OData has been adopted by many software solutions and has been around for many years. Most solutions are using the OData is to serve their transactional processes. But as we know, Power BI is an analytical solution that can fetch hundreds of thousands (or millions) rows of data in a single table. So, obviously, OData is not optimised for that kind of purpose. One of the biggest challenges many Power BI developers face when working with OData connections is performance issues. The performance depends on numerous factors such as the size of tables in the backend database that the OData connection is serving, peak read data volume over periods of time, throttling mechanism to control over-utilisation of resources etc…
So, generally speaking, we do not expect to get a blazing fast data refresh performance over OData connections, that’s why in many cases using OData connections for analytical tools such as Power BI is discouraged. So, what are the solutions or alternatives if we do not use OData connections in Power BI? Well, the best solution is to migrate the data into an intermediary repository, such as Azure SQL Database or Azure Data Lake Store or even a simple Azure Storage Account, then connect from Power BI to that database. We must decide on the intermediary repository depending on the business requirements, technology preferences, costs, desired data latency, future support requirement and expertise etc…
But, what if we do not have any other options for now, and we have to use OData connection in Power BI without blasting the size and costs of the project by moving the data to an intermediary space? And.. let’s face it, many organisations dislike the idea of using an intermediary space for various reasons. The simplest one is that they simply cannot afford the associated costs of using intermediary storage or they do not have the expertise to support the solution in long term.
In this post, I am not discussing the solutions involving any alternatives; instead, I provide some tips and tricks that can improve the performance of your data refreshes over OData connections in Power BI.
The tips in this post will not give you blazing-fast data refresh performance over OData, but they will help you to improve the data refresh performance. So if you take all the actions explained in this post and you still do not get an acceptable performance, then you might need to think about the alternatives and move your data into a central repository.
If you are getting data from a D365 data source, you may want to look at some alternatives to OData connection such as Dataverse (SQL Endpoint), D365 Dataverse (Legacy) or Common Data Services (CDS). But keep in mind, even those connectors have some limitations and might not give you an acceptable data refresh performance. For instance, Dataverse (SQL Endpoint) has 80MB table size limitation. There might be some other reasons for not getting a good performance over those connections such as having extra wide tables. Believe me, I’ve seen some tables with more than 800 columns.
Some suggestions in this post apply to other data sources and are not limited to OData connections only.

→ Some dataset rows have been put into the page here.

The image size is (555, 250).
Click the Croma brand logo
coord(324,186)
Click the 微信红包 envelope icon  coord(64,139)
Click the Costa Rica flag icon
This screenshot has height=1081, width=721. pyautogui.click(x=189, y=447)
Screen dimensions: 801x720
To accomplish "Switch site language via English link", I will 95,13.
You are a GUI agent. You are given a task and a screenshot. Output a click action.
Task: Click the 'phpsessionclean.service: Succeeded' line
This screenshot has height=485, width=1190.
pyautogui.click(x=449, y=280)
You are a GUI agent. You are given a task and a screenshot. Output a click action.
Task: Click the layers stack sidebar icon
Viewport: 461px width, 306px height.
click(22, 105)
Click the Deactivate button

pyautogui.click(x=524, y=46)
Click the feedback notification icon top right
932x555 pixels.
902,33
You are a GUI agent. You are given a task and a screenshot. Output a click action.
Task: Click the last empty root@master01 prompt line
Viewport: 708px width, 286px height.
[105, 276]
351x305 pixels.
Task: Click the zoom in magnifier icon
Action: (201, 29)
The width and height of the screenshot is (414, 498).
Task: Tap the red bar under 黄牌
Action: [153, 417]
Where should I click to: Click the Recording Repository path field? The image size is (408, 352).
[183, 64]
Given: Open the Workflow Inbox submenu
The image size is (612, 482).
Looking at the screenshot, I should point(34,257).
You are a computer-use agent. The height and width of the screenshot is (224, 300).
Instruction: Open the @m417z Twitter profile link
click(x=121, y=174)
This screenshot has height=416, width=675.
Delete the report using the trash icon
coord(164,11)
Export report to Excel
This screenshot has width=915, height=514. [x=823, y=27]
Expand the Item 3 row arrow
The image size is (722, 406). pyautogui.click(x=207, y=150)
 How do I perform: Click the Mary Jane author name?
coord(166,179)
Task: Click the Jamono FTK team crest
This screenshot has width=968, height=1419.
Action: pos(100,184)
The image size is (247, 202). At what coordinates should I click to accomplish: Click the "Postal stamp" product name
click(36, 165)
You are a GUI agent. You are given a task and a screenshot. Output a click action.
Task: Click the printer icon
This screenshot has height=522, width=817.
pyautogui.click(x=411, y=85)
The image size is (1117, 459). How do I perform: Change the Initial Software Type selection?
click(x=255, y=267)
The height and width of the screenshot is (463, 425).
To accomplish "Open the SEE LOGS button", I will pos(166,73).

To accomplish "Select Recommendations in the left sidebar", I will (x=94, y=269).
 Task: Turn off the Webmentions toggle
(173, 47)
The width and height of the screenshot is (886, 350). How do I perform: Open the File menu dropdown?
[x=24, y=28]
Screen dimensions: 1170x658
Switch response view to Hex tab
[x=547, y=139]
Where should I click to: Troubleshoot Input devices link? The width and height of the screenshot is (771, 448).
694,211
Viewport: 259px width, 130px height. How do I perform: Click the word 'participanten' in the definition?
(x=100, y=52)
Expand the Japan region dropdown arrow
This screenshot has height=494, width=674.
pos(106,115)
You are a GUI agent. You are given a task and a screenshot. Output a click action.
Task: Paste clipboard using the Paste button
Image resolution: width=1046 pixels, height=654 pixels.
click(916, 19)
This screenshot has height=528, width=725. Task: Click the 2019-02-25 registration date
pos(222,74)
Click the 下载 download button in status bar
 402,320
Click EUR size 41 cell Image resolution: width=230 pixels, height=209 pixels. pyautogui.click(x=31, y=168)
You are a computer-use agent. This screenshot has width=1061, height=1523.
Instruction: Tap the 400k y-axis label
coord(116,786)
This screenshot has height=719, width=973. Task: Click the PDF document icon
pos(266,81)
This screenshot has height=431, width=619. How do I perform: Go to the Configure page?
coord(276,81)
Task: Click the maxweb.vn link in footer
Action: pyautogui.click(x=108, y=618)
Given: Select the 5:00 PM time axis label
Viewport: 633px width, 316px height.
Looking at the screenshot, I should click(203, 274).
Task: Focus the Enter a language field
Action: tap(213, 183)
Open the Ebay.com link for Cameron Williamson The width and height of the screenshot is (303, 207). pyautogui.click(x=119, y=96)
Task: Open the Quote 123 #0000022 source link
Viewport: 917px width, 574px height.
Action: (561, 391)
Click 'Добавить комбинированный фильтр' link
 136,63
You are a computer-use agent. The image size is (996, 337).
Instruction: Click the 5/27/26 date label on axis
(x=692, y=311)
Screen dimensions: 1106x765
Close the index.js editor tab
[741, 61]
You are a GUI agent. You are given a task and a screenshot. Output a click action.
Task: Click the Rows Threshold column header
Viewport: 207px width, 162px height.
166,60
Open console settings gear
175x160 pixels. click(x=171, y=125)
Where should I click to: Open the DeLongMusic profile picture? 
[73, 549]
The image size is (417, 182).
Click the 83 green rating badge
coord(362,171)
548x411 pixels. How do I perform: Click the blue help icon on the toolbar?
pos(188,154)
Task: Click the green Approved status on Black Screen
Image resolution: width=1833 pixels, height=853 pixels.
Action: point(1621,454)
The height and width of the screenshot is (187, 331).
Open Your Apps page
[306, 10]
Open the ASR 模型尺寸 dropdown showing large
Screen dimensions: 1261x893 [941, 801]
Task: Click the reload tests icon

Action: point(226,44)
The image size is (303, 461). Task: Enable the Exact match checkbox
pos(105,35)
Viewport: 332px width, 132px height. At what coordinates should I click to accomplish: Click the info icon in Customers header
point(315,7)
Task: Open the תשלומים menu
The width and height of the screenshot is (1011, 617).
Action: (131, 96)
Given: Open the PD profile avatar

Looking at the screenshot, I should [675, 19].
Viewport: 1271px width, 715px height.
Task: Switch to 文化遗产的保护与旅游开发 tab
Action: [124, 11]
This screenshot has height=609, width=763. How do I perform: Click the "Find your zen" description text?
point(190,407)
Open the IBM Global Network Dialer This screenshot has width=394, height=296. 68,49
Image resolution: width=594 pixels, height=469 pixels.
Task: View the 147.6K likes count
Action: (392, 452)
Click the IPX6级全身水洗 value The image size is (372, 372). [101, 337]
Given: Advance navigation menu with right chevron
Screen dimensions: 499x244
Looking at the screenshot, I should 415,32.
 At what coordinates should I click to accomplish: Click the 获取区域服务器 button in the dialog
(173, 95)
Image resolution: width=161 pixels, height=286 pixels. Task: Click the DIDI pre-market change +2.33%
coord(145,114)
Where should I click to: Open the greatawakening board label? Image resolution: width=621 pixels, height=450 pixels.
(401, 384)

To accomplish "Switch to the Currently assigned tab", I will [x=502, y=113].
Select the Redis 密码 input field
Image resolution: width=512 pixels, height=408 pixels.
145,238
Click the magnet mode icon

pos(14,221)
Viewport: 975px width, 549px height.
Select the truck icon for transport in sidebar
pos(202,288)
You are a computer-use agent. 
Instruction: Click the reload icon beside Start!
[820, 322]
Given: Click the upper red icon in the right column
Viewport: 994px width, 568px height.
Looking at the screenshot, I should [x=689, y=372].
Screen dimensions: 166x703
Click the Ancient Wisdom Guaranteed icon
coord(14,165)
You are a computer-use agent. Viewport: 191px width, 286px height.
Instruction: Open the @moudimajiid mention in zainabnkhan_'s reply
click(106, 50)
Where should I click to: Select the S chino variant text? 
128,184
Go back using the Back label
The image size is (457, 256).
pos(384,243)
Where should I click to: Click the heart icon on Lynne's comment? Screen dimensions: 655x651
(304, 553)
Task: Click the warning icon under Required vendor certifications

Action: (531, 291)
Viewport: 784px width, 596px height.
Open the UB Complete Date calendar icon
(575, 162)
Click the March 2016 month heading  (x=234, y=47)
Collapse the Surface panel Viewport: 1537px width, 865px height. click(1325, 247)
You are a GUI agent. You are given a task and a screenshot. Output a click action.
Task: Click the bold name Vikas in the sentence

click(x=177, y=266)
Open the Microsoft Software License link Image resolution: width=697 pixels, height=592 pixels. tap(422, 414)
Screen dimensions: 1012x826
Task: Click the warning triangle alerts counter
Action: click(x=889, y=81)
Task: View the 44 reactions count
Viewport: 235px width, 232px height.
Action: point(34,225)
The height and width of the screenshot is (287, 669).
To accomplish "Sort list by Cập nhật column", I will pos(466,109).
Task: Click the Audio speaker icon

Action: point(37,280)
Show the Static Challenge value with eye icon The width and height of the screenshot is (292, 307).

Suggestion 1: Measure the data source size
It is always good to have an idea of the size of the data source we are dealing with and OData connection is no different. In fact, the backend tables on OData sources can be wast. I wrote a blog post around that before, so I suggest you use the custom function I wrote to understand the size of the data source. If your data source is large, then the query in that post takes a long time to get the results, but you can filter the tables to get the results quicker.
Suggestion 2: Avoid getting throttled
As mentioned earlier, many solutions have some throttling mechanisms to control the over-utilisation of resources. Sending many API requests may trigger throttling which limits our access to the data for a short period of time. During that period, our calls are redirected to a different URL.
Tip 1: Disabling Parallel Loading of Tables
One of the many reasons that Power BI requests many API calls is loading the data into multiple tables in Parallel. We can disable this setting from Power BI Desktop by following these steps:
- Click the File menu
- Click Options and settings
- Click Options
- Click the Data Load tab from the CURREN FILE section
- Untick the Enable parallel loading of tables option